Adaptation of region-specific gene expression in the small intestine in response to acute and chronic dietary perturbations - phenomenological association and mechanistic insights

The mammalian small intestine plays a central role in systemic physiology by mediating nutrient absorption, coordinating neuroendocrine signaling, maintaining commensal microbiota and supporting metabolic homeostasis. Despite these critical functions, the upstream molecular mechanisms that enable the small intestine to dynamically adapt to dietary inputs remain poorly understood. Using multiple paradigms and multi-omic approaches, we have demonstrated basal transcriptional differences across the duodenum, jejunum and ileum, and further investigated how this region-specific gene expression is altered in response to acute and chronic dietary perturbations.

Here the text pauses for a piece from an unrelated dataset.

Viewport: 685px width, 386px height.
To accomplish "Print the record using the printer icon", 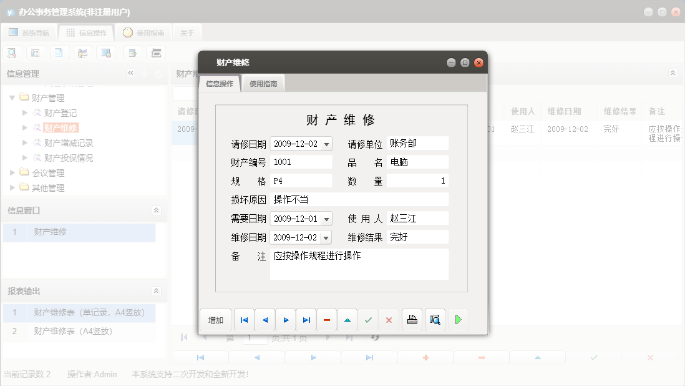I will (x=411, y=319).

Comparison between peak fed and starved states, and time-restricted feeding in mice revealed the ability of duodenum, jejunum and ileum to exhibit dynamic reversal of gene expression and metabolic sensing between feeding and fasting states. The magnitude and nature of feed-fast driven changes varied substantially along the intestinal axis, indicating an integrated influence of anatomical position and feeding–fasting cues. Reversing the time of feeding led to region-specific dampening or inversion of the rhythmicity of gene expression and metabolic sensing, further underscoring the importance of time of feeding/fasting and anatomical position in shaping intestinal gene expression. A chronic dietary perturbation of 10% sucrose in water for 3 months in mice also demonstrated the region-specificity of gene-expression perturbation in response to the same dietary input. This intervention induced extensive molecular rewiring in the duodenum and jejunum, characterized by upregulation of carbohydrate transport machinery alongside downregulation of transporter genes for lipids, amino acids and peptides, and dysregulation of metabolic sensing. In contrast, the ileum was largely resistant to these changes.
Studies including ours have shown how perturbation of intestinal gene expression and metabolic sensing is sufficient to drive physiological deficits such as hyperglycemia, insulin resistance, etc. We propose investigating region-specific interplay between metabolic sensing and gene expression in the small intestine to elucidate its physiological plasticity and design dietary interventions against metabolic disorders.